> _Try it_: Except for the images, repeat the entries below word for word.

■ ■ ■ ■ ■

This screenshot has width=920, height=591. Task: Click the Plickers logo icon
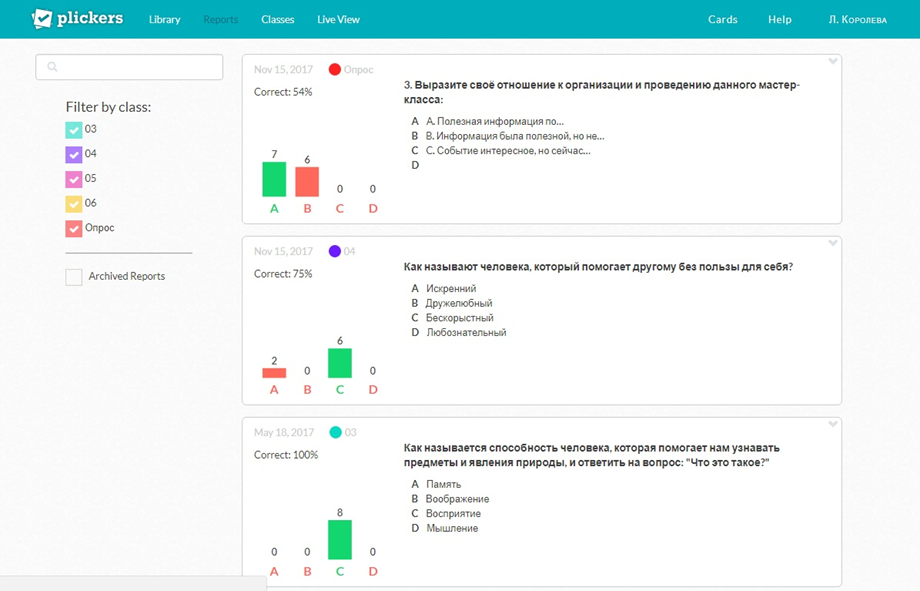(42, 19)
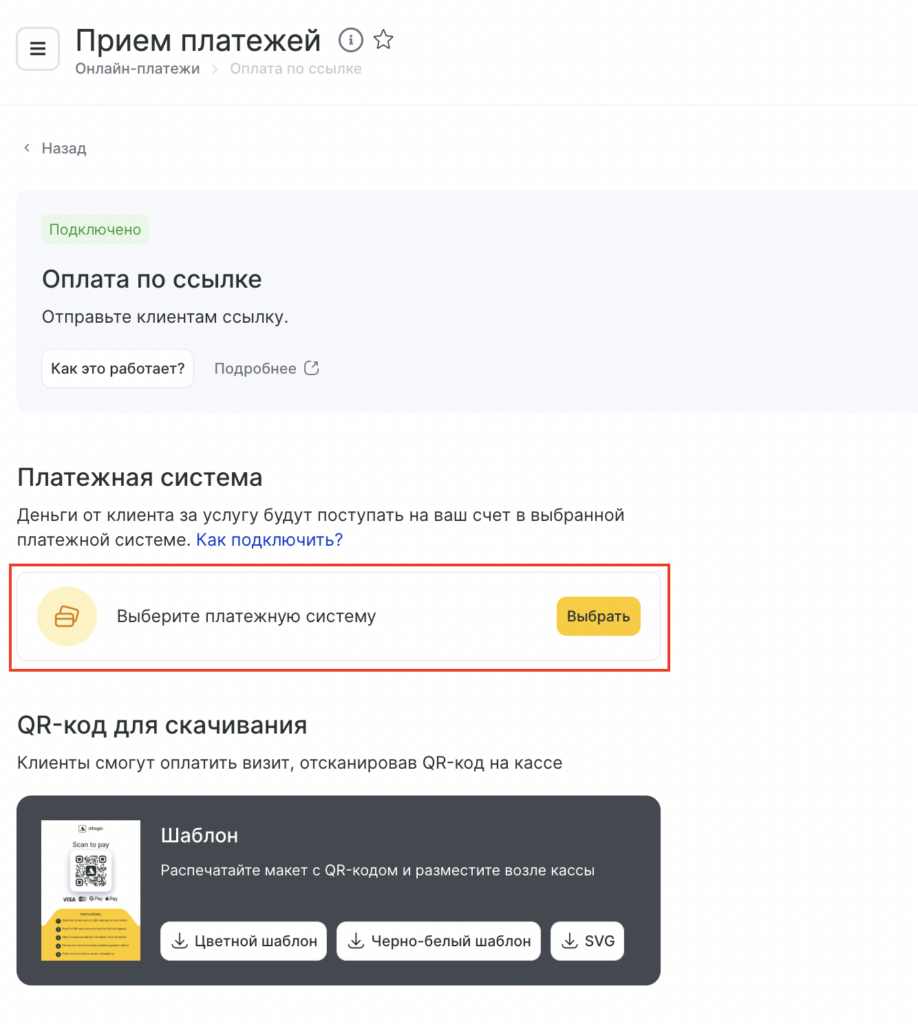Click download icon on the SVG button

569,941
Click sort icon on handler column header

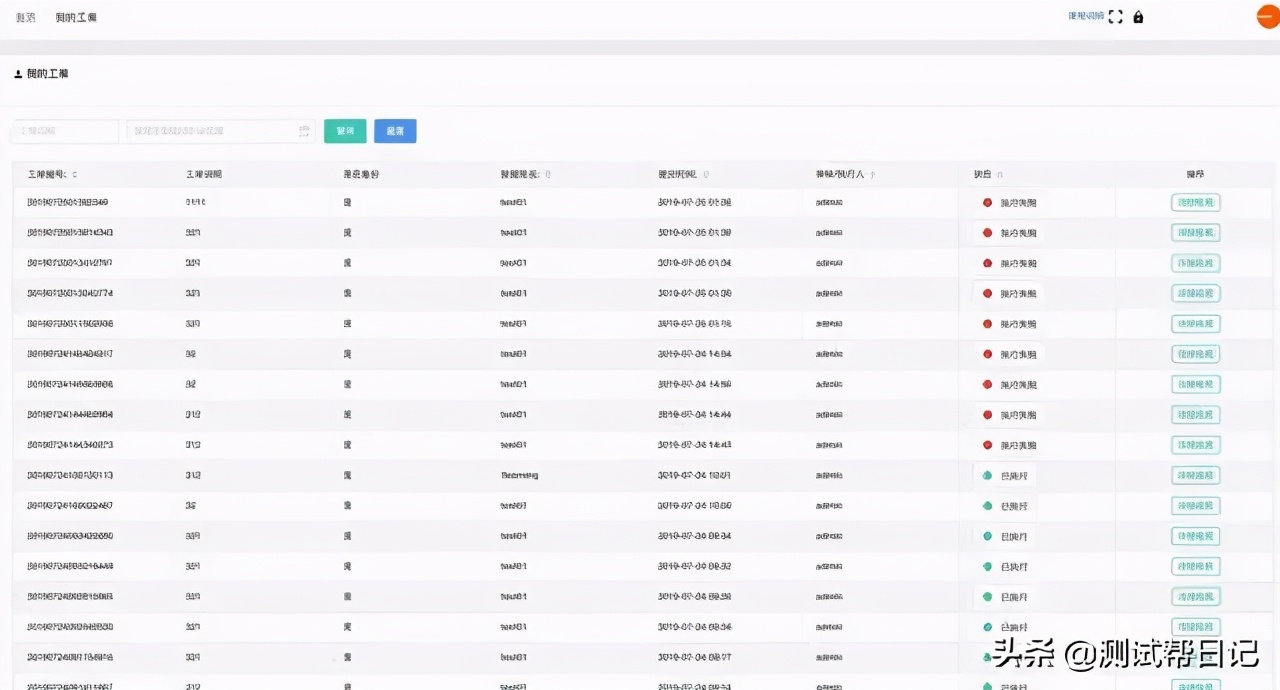(873, 175)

■ ■ ■ ■ ■

> _Exercise result_:
This screenshot has width=920, height=591. Task: Click the Plickers logo icon
(42, 19)
Click download icon on the SVG button

569,941
Click sort icon on handler column header

(873, 175)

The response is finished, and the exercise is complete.